__Exercise description__. Pull every line of the entries that has the word "Cloud".

-- Supplied material follows --

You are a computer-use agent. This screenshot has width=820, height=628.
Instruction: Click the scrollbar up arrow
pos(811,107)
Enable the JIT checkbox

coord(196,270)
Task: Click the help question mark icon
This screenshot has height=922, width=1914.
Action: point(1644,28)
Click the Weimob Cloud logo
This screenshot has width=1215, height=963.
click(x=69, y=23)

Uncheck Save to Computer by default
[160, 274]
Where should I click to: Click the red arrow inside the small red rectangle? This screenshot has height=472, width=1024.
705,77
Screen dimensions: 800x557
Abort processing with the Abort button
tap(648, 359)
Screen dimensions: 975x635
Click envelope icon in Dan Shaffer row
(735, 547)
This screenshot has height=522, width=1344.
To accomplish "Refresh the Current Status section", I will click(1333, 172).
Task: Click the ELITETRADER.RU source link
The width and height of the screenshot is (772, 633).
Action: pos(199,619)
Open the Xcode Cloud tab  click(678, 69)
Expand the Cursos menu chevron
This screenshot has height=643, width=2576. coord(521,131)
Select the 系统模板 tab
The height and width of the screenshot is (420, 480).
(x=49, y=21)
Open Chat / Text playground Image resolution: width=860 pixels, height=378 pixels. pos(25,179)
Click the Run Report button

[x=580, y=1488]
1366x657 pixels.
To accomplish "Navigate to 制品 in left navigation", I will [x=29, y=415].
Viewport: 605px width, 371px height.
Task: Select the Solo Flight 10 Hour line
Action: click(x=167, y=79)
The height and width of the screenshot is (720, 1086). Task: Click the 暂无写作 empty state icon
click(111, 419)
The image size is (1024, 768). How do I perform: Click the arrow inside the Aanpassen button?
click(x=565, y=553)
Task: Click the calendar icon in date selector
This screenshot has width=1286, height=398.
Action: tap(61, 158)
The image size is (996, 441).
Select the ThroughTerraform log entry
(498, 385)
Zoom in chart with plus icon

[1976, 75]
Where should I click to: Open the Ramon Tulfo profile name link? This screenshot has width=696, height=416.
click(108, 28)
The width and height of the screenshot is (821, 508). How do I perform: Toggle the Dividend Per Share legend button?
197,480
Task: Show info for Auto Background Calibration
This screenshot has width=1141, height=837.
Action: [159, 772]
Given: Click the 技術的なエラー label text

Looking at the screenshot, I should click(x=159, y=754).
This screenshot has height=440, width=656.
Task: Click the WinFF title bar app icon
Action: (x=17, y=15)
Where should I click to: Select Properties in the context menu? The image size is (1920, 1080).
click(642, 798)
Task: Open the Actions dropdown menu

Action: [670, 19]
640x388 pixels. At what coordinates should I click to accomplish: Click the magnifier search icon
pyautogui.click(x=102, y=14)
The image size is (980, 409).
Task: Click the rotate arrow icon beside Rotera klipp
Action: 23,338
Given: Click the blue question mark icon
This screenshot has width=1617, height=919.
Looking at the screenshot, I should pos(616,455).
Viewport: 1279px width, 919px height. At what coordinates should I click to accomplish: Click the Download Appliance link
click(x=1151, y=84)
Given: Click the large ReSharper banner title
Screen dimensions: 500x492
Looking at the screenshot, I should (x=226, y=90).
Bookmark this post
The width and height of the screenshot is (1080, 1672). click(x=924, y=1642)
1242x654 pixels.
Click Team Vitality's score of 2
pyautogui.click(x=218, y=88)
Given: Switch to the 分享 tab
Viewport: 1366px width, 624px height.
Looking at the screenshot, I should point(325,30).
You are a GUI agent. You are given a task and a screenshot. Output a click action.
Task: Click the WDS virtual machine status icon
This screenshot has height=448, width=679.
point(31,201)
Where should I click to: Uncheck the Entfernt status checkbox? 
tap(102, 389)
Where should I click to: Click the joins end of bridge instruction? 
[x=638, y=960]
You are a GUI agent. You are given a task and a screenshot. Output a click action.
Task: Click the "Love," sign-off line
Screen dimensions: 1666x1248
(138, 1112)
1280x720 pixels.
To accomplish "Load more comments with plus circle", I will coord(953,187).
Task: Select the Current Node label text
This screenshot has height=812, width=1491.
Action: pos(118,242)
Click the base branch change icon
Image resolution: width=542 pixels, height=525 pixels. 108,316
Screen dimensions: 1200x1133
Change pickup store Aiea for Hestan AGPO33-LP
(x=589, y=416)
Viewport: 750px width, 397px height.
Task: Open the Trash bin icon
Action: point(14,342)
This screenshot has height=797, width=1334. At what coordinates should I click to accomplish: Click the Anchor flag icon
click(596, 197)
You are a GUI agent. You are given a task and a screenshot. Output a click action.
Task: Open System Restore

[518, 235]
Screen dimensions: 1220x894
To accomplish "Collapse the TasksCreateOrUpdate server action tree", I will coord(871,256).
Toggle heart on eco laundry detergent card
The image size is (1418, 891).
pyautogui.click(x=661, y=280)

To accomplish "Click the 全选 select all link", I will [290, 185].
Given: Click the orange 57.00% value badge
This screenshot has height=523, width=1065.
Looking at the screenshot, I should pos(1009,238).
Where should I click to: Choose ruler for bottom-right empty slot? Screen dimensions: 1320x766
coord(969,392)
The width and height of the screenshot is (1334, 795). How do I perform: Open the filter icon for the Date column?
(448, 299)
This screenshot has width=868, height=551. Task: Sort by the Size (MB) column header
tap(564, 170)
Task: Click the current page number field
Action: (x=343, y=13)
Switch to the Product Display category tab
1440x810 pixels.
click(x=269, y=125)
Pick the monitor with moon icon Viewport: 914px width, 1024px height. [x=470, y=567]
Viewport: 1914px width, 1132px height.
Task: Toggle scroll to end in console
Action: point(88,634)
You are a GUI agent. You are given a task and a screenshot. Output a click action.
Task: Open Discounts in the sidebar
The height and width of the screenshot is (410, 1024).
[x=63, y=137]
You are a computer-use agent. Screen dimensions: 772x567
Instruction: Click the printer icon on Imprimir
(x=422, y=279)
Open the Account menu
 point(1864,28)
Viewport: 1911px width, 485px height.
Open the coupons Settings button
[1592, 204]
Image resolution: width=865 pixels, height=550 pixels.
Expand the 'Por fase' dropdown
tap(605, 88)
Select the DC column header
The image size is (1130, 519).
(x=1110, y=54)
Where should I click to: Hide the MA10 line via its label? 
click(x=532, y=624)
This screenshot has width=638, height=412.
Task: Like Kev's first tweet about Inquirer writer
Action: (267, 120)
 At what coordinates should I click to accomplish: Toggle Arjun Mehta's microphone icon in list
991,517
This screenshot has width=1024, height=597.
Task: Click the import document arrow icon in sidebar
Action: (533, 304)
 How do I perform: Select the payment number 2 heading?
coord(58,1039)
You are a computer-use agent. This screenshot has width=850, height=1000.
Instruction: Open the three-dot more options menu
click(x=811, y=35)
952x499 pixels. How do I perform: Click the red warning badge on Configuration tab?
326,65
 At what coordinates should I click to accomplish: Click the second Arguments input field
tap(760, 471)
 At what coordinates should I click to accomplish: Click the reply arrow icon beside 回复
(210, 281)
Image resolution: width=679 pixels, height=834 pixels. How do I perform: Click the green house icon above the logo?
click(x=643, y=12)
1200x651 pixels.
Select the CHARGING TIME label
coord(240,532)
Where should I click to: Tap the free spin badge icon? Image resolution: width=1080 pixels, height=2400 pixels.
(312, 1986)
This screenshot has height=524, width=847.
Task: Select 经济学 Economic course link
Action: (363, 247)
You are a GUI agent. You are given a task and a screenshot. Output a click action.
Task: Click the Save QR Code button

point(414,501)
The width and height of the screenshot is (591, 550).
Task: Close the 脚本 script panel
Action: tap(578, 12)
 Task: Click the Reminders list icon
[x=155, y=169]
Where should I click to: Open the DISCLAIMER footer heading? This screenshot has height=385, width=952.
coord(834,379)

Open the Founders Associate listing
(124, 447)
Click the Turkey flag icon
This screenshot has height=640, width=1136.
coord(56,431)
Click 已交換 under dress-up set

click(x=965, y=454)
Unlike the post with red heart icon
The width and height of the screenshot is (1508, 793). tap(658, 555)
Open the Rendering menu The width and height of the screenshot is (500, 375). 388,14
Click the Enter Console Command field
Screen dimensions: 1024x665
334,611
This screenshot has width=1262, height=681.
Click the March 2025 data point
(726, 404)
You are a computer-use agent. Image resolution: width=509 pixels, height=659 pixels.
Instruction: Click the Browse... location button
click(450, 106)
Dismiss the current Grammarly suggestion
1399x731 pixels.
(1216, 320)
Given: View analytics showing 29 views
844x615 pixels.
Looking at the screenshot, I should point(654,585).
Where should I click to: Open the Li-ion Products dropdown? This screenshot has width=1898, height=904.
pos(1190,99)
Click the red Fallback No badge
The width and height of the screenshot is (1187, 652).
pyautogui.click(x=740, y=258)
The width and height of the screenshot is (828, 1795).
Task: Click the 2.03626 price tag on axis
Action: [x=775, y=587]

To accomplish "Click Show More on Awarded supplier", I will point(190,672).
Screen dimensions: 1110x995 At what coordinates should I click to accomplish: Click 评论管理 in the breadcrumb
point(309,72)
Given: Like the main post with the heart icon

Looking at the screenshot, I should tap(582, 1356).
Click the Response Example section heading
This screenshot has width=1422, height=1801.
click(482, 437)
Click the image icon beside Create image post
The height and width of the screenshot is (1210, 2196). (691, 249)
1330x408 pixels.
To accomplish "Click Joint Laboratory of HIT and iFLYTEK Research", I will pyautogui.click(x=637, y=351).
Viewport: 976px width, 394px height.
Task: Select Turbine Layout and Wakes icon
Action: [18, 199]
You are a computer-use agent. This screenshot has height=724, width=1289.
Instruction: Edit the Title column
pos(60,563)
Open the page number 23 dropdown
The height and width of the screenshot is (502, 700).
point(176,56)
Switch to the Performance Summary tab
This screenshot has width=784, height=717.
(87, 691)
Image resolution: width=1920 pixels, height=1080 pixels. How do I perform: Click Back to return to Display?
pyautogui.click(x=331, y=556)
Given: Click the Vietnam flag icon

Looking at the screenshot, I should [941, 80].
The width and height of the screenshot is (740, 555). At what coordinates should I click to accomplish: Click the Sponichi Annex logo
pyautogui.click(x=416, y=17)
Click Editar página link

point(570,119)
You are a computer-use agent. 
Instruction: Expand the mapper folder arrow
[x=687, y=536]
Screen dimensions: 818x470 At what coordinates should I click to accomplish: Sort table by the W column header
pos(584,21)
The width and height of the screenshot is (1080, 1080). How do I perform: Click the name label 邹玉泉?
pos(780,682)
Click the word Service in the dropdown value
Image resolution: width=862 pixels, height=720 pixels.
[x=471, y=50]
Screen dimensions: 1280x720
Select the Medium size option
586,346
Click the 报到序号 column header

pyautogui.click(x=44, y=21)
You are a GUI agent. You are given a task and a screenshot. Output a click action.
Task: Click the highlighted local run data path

-- Supplied material concluded --

__Solution to this task__.
Click the Weimob Cloud logo
Open the Xcode Cloud tab  click(678, 69)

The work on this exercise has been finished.